→ **What is needed**
Please find each line below that contains the word "Task" and copy those lines out in full.

→ **Given data**
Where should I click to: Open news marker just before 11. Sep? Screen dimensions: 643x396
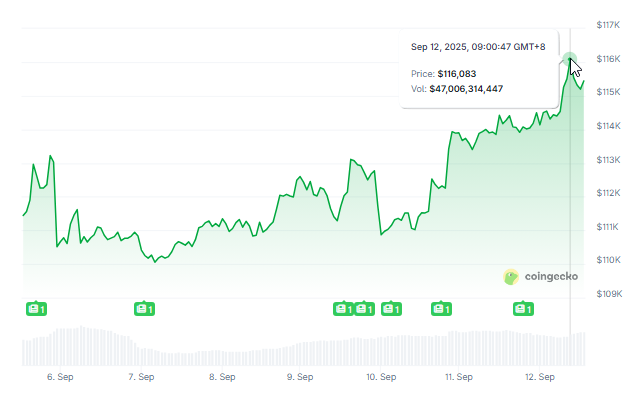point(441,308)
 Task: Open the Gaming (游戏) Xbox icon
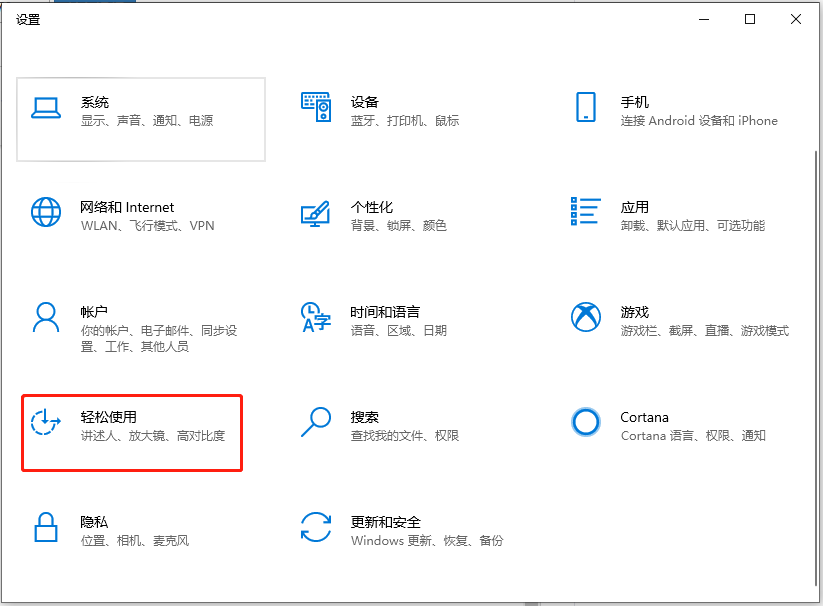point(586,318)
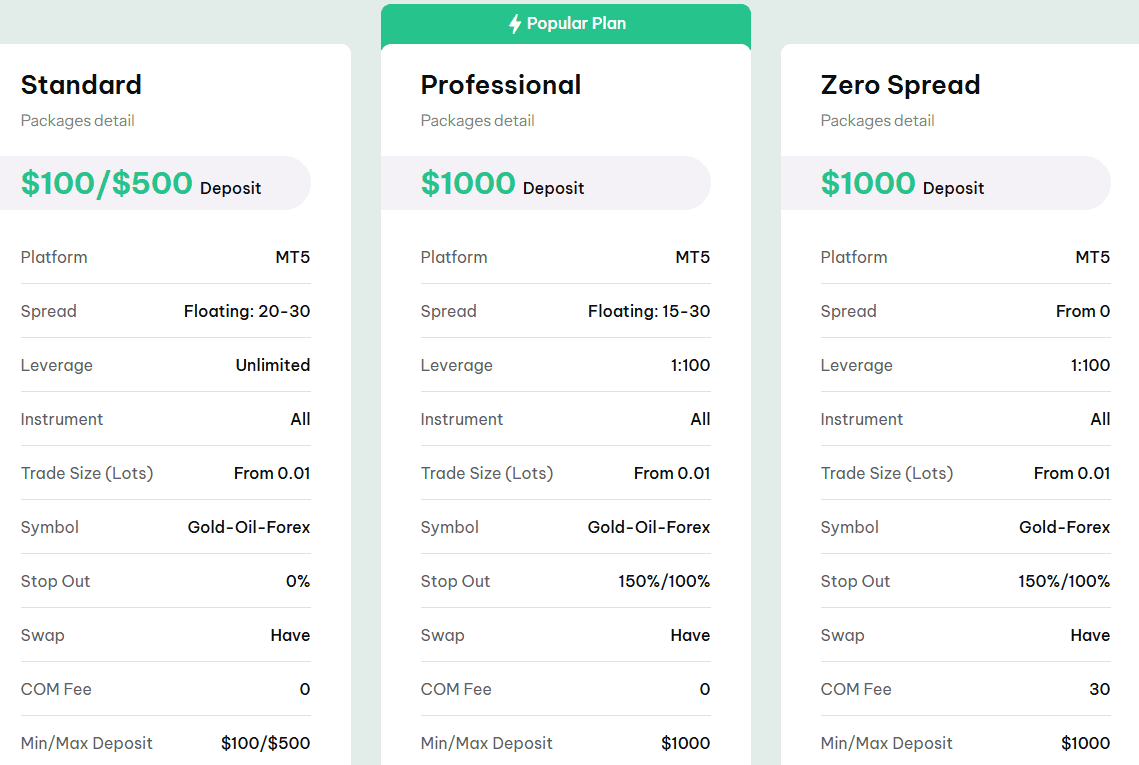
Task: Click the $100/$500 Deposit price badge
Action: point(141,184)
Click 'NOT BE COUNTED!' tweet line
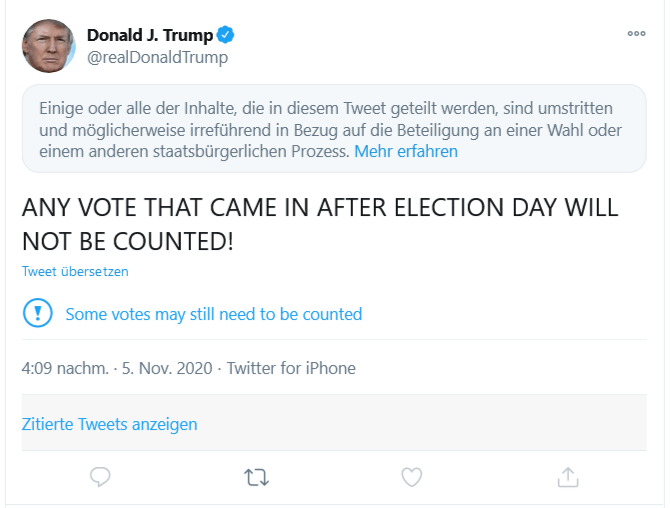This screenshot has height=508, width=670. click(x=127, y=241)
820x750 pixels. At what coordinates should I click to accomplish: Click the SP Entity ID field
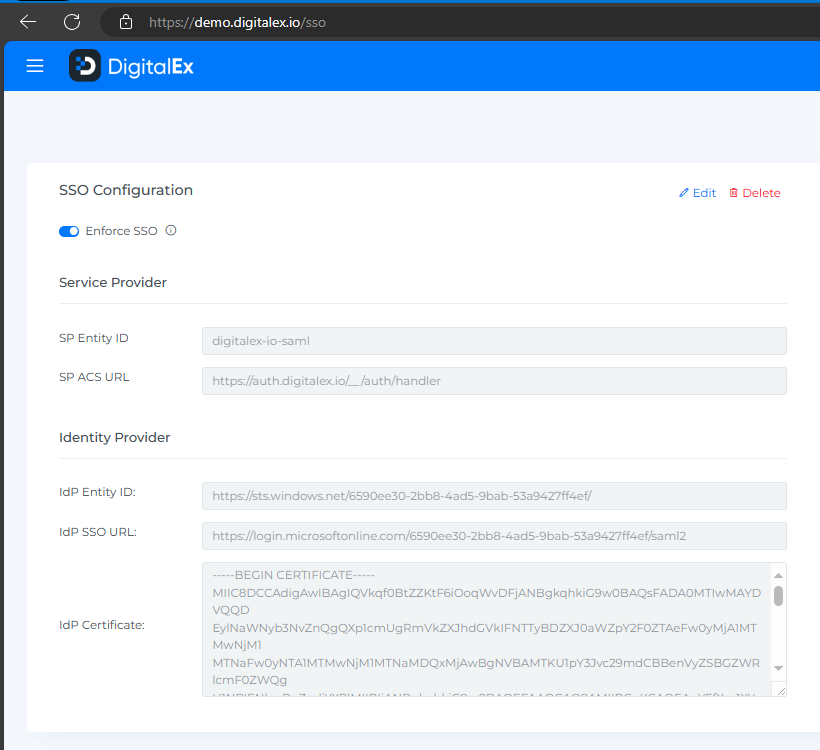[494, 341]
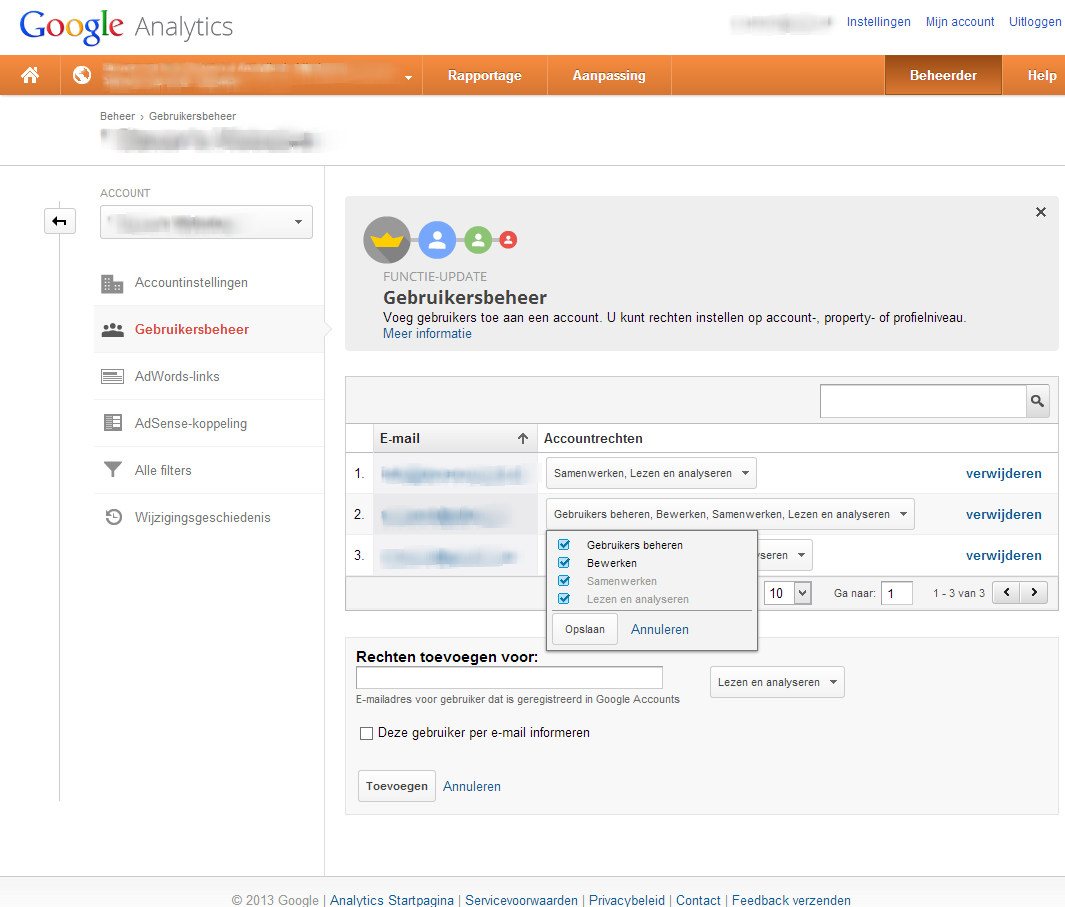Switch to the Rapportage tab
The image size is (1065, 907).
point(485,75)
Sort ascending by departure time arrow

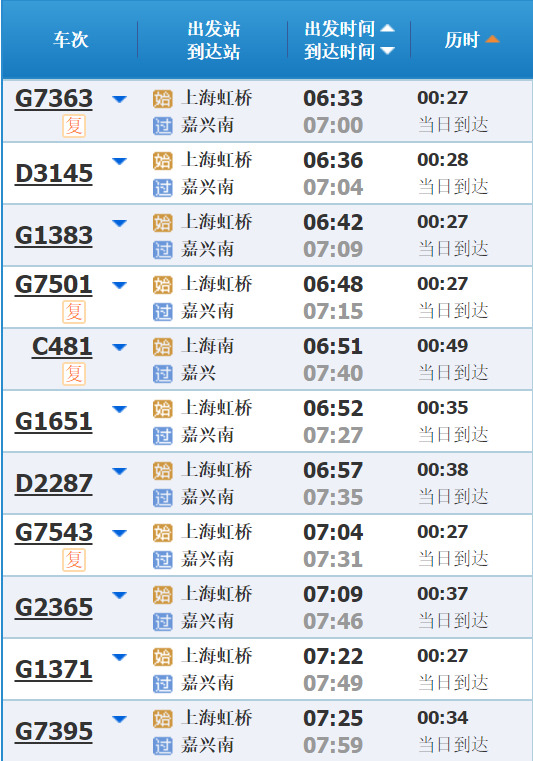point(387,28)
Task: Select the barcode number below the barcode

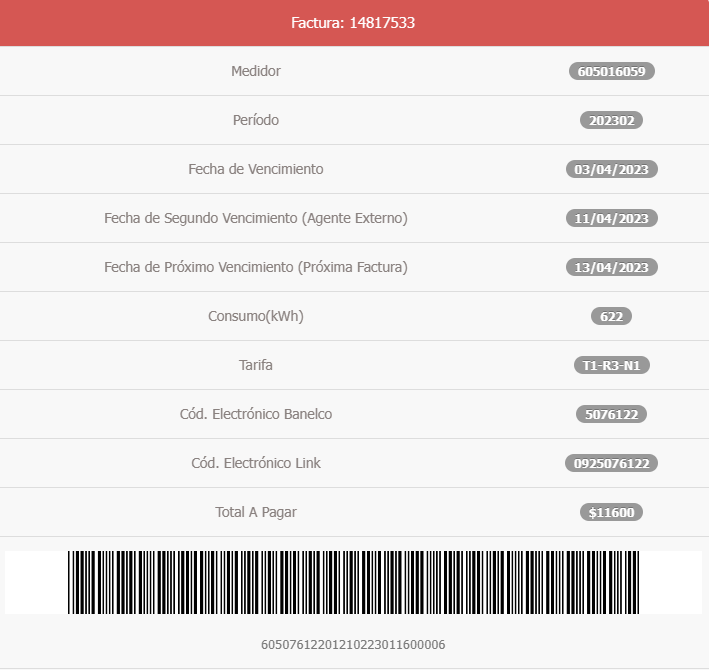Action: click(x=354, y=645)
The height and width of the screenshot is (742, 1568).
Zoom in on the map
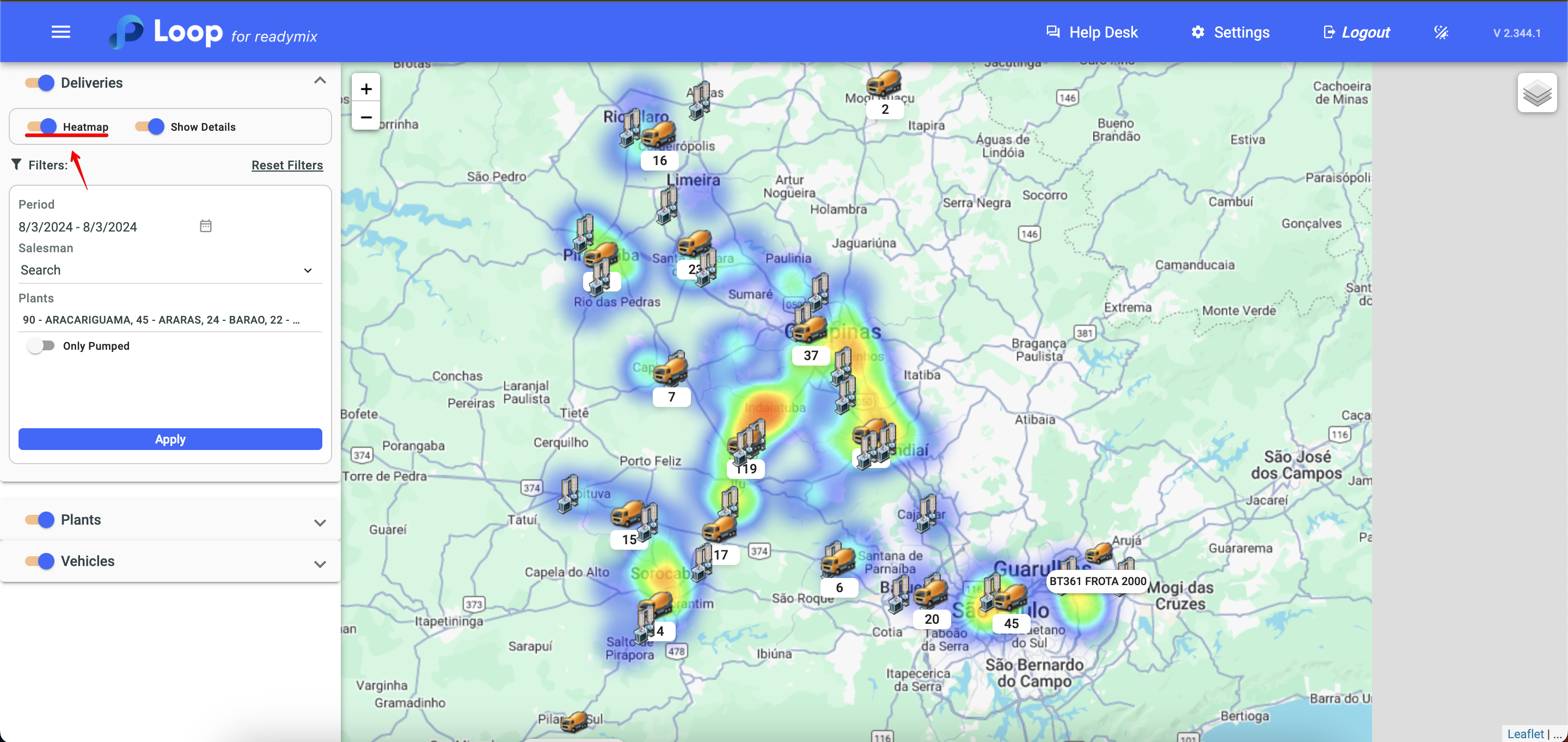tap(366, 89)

→ **The answer**
 Task: Open the Gaming (游戏) Xbox icon
Task: Click the $100/$500 Deposit price badge
Task: Select the barcode number below the barcode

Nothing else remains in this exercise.